화학공학소재연구정보센터
Biomacromolecules, Vol.14, No.10, 3472-3483, 2013
Characterizing the Secondary Protein Structure of Black Widow Dragline Silk Using Solid-State NMR and X-ray Diffraction
This study provides a detailed secondary structural characterization of major ampullate dragline silk from Latrodectus hesperus (black widow) spiders. X-ray diffraction results show that the structure of black widow major ampullate silk fibers is comprised of stacked beta-sheet nanocrystallites oriented parallel to the fiber axis and an amorphous region with oriented (anisotropic) and isotropic components. The combination of two-dimensional (2D) C-13-C-13 through-space and through-bond solid-state NMR experiments provide chemical shifts that are used to determine detailed information about the amino acid motif secondary structure in black widow spider dragline silk. Individual amino acids are incorporated into different repetitive motifs that make up the majority of this protein-based biopolymer. From the solid-state NMR measurements, we assign distinct secondary conformations to each repetitive amino acid motif and, hence, to the amino acids that make up the motifs.
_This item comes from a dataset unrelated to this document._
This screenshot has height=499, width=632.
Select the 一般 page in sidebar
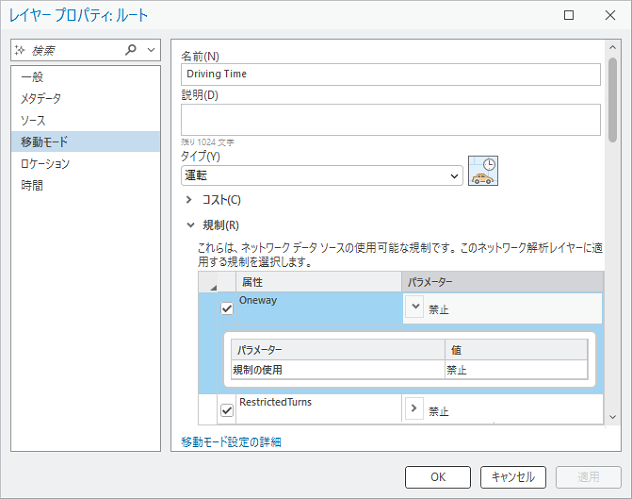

Specifically, alanine is incorporated in beta-sheet (poly(Ala(n)) and poly(Gly-Ala)), 3(1)-helix (poly(Gly-Gly-X-aa), and alpha-helix (poly(Gln-Gln-Ala-Tyr)) components. Glycine is determined to be in beta-sheet (poly(Gly-Ala)) and 3(1)-helical (poly(Gly-Gly-X-aa)) regions, while serine is present in beta-sheet (poly(Gly-Ala-Ser)), 3(1)-helix (poly(Gly-Gly-Ser)), and beta-turn (poly(Gly-Pro-Ser)) structures. These various motif-specific secondary structural elements are quantitatively correlated to the primary amino acid sequence of major ampullate spidroin 1 and 2 (MaSp1 and MaSp2) and are shown to form a self-consistent model for black widow dragline silk.